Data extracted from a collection
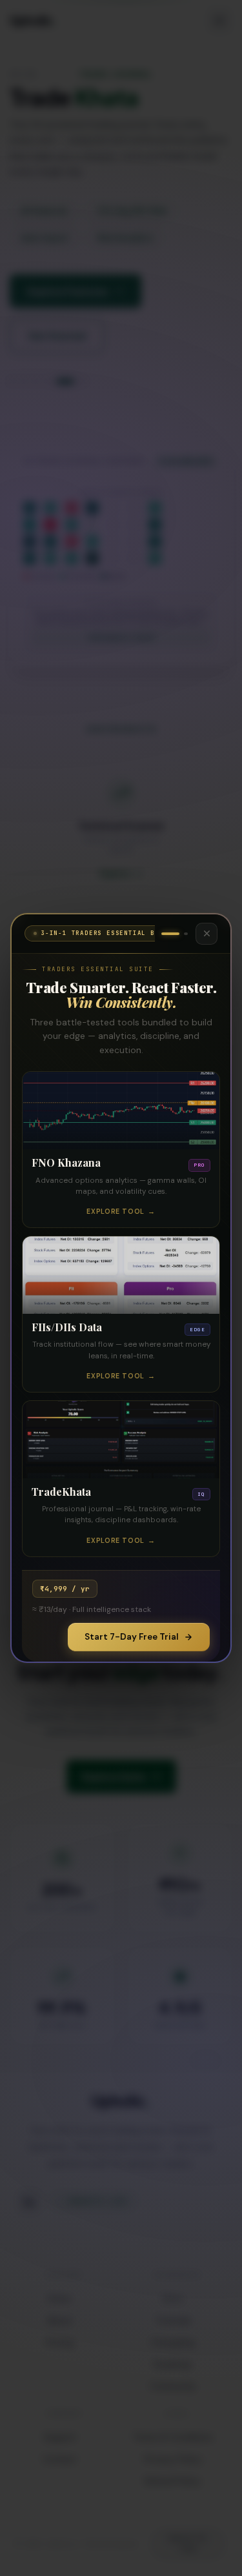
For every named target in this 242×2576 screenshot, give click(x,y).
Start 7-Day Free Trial (132, 1636)
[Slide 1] (170, 933)
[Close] (206, 934)
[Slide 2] (186, 933)
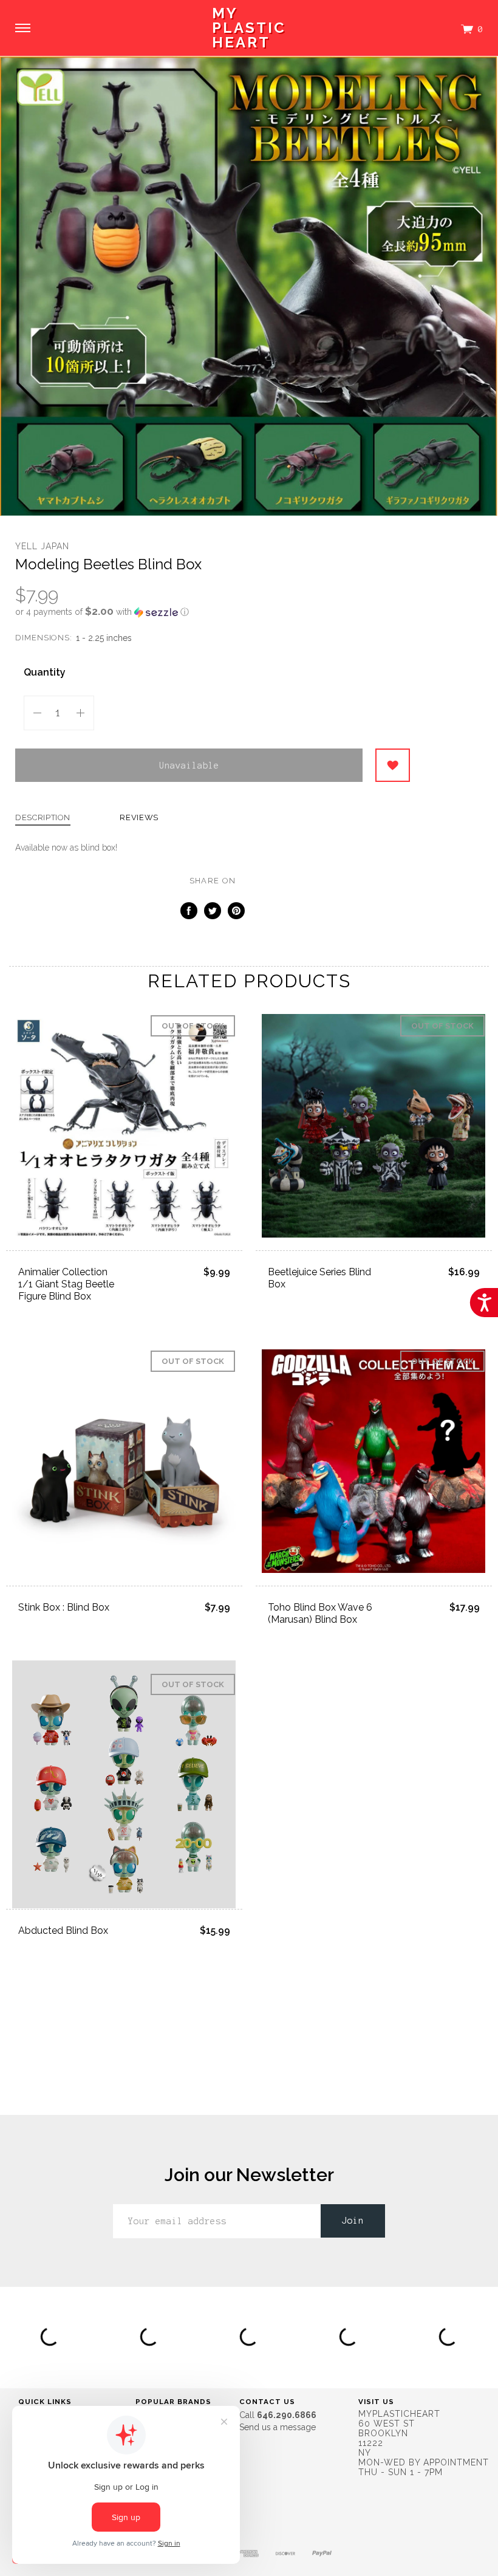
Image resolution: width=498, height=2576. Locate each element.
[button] (212, 612)
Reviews (139, 818)
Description (42, 818)
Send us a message (277, 2427)
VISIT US (376, 2401)
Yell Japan (42, 546)
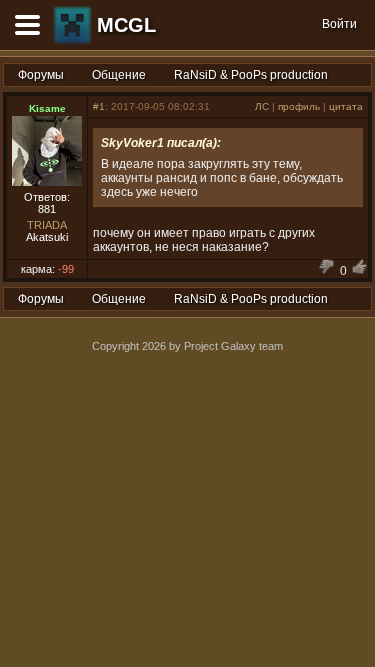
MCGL (126, 25)
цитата (346, 106)
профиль (299, 106)
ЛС (262, 106)
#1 (99, 106)
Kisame (47, 108)
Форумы (41, 75)
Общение (119, 75)
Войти (339, 24)
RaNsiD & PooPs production (251, 75)
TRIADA (47, 225)
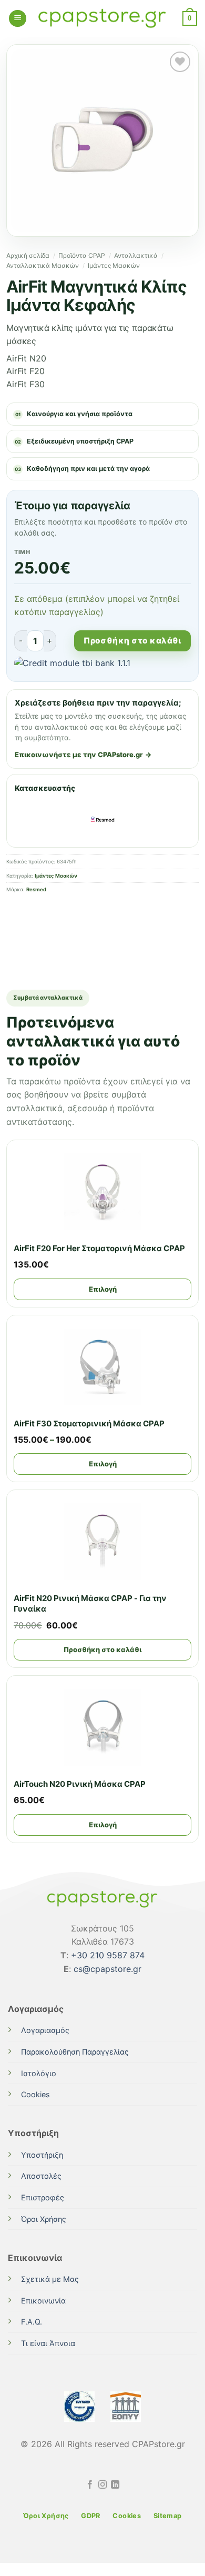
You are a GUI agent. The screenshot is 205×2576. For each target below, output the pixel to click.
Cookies (35, 2094)
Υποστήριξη (42, 2154)
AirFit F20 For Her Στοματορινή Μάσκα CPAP (99, 1248)
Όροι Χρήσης (43, 2219)
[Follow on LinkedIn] (115, 2485)
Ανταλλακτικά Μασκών (42, 265)
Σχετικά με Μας (50, 2279)
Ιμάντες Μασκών (114, 265)
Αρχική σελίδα (27, 255)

§ Your objective
For this exercise, gather every line of the data that contains the word "target".

§ Completed task
For every named target in this 242×2576 screenshot, give click(x,y).
You are a GUI agent. The screenshot is 205×2576. For each target below, output the pixel to click.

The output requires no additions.